Mass General Brigham

Status

Completed

Conditions

Low Back Pain

Treatments

Device: Quell

Study type

Interventional

Funder types

Other

Identifiers

NCT02944513

2016P002172

Details and patient eligibility

About

This is a 1-year trial designed to gather information about the use of the Quell for persons with chronic musculoskeletal low back pain.

Full description

Research Objectives: This is a 1-year trial designed to gather information about the use of the Quell for persons with chronic musculoskeletal low back pain. The investigators hypothesize that those assigned to using the device will report reduced back pain compared with those in the control condition; with those using the device also showing improvement in sleep, mood, and level of activity.

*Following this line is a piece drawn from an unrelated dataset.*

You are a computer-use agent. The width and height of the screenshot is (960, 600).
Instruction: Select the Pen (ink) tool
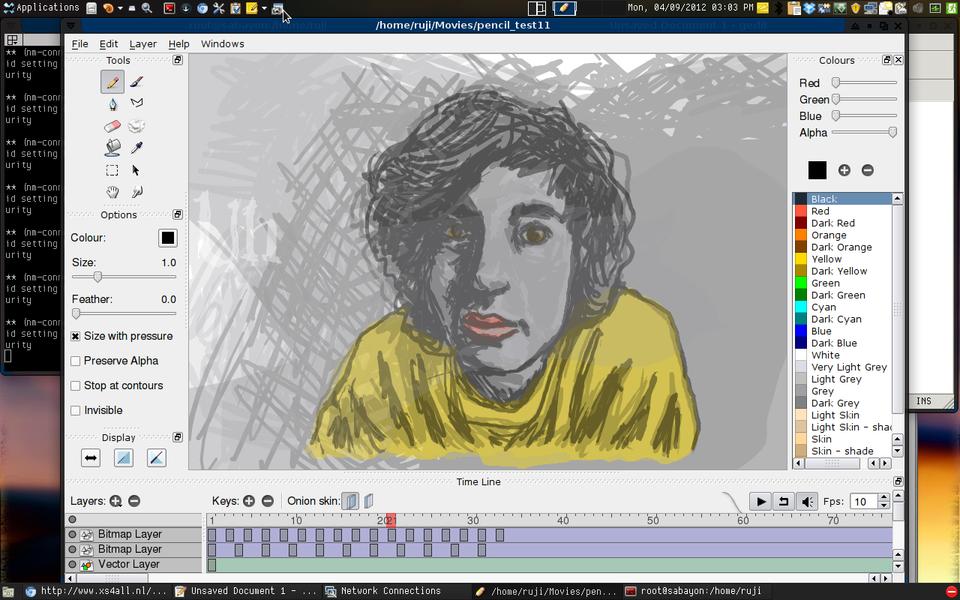point(112,104)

The investigators hypothesize that frequency of using the Quell (increased tolerability and adherence) will be correlated with greater reduction in pain. The investigators hypothesize that the device will be safe to use and will demonstrate a reduction in healthcare utilization (reduced clinic and Emergency Department visits). Finally, based on preliminary analyses limited by few subject numbers, the investigators will investigate whether certain individuals report greater benefit from using the Quell than others and, in particular, would predict that those with more intense and longer duration of pain will demonstrate most benefit.

Enrollment

68 patients

Sex

All

Ages

21 to 99 years old

Volunteers

No Healthy Volunteers

Inclusion criteria

All participants will be adults age 21 or older and diagnosed with axial musculoskeletal back pain without radiculopathy.
Patients will be invited to participate if they own a smart phone (iPhone or Android device) and are able to download the pain app and the Quell Relief program app onto their device.
Patients will also be included if they:
1. have chronic pain for > 3 months' duration
2. average 4 or greater on a pain intensity scale of 0 to 10
3. are able to speak and understand English.

Exclusion criteria

Patients will be excluded from participation if they meet any of the following criteria:
1. diagnosis of cancer or any other malignant disease
2. acute osteomyelitis or acute bone disease
3. present or past Diagnostic and Statistical Manual-V diagnosis of schizophrenia, delusional disorder, psychotic disorder, or dissociative disorder that would be judged to interfere with study participation
4. pregnancy
5. any clinically unstable systemic illness judged to interfere with treatment
6. a pain condition requiring urgent surgery
7. an active substance use disorder, such as cocaine or IV heroin use, (positive on the Mini International Neuropsychiatric Interview; M.I.N.I. v.5.0) that would interfere with study participation
8. any prescription opioid use for pain
9. have an implanted cardiac pacemaker, defibrillator, or other implanted device. All subjects will be asked to not change their treatment during the study period.